> **Your instructions**
Add 126 to each coordinate in the answers, and write out again in full every line, starting with the first line and going on through the line with "Open [b] note".

● ● ● ● ●

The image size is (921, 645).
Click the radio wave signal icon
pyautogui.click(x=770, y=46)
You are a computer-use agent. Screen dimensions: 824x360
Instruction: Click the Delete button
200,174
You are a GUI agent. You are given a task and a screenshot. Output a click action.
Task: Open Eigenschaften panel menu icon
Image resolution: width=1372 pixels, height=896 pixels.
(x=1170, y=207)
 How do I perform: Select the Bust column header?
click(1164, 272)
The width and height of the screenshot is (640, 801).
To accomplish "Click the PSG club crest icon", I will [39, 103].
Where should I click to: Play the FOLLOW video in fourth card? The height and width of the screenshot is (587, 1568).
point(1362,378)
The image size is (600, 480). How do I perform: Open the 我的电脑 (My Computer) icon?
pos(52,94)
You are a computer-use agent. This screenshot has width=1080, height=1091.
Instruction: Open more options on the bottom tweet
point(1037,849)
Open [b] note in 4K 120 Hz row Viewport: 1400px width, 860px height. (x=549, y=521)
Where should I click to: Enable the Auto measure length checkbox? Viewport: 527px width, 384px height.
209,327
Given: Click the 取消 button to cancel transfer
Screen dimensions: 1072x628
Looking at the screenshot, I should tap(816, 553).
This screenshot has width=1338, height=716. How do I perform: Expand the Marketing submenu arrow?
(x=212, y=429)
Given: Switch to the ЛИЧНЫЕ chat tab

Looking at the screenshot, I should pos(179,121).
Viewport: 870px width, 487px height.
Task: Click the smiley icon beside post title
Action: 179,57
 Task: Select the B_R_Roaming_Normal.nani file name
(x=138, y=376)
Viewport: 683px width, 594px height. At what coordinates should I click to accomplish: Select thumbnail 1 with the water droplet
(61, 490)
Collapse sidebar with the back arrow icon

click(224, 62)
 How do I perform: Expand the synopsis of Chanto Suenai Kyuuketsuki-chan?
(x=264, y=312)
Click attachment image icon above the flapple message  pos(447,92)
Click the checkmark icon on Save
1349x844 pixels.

● ● ● ● ●

> **Response for this exercise**
The image size is (921, 645).
Click the radio wave signal icon
pyautogui.click(x=896, y=172)
You are a computer-use agent. Screen dimensions: 824x360
Instruction: Click the Delete button
326,300
You are a GUI agent. You are given a task and a screenshot. Output a click action.
Task: Open Eigenschaften panel menu icon
Image resolution: width=1372 pixels, height=896 pixels.
(x=1296, y=333)
 How do I perform: Select the Bust column header?
click(1290, 398)
The width and height of the screenshot is (640, 801).
To accomplish "Click the PSG club crest icon", I will [165, 229].
Where should I click to: Play the FOLLOW video in fourth card? The height and width of the screenshot is (587, 1568).
point(1488,504)
The image size is (600, 480). How do I perform: Open the 我的电脑 (My Computer) icon?
pos(178,220)
You are a computer-use agent. This screenshot has width=1080, height=1091.
Instruction: Open more options on the bottom tweet
point(1163,975)
Open [b] note in 4K 120 Hz row Viewport: 1400px width, 860px height. (x=675, y=647)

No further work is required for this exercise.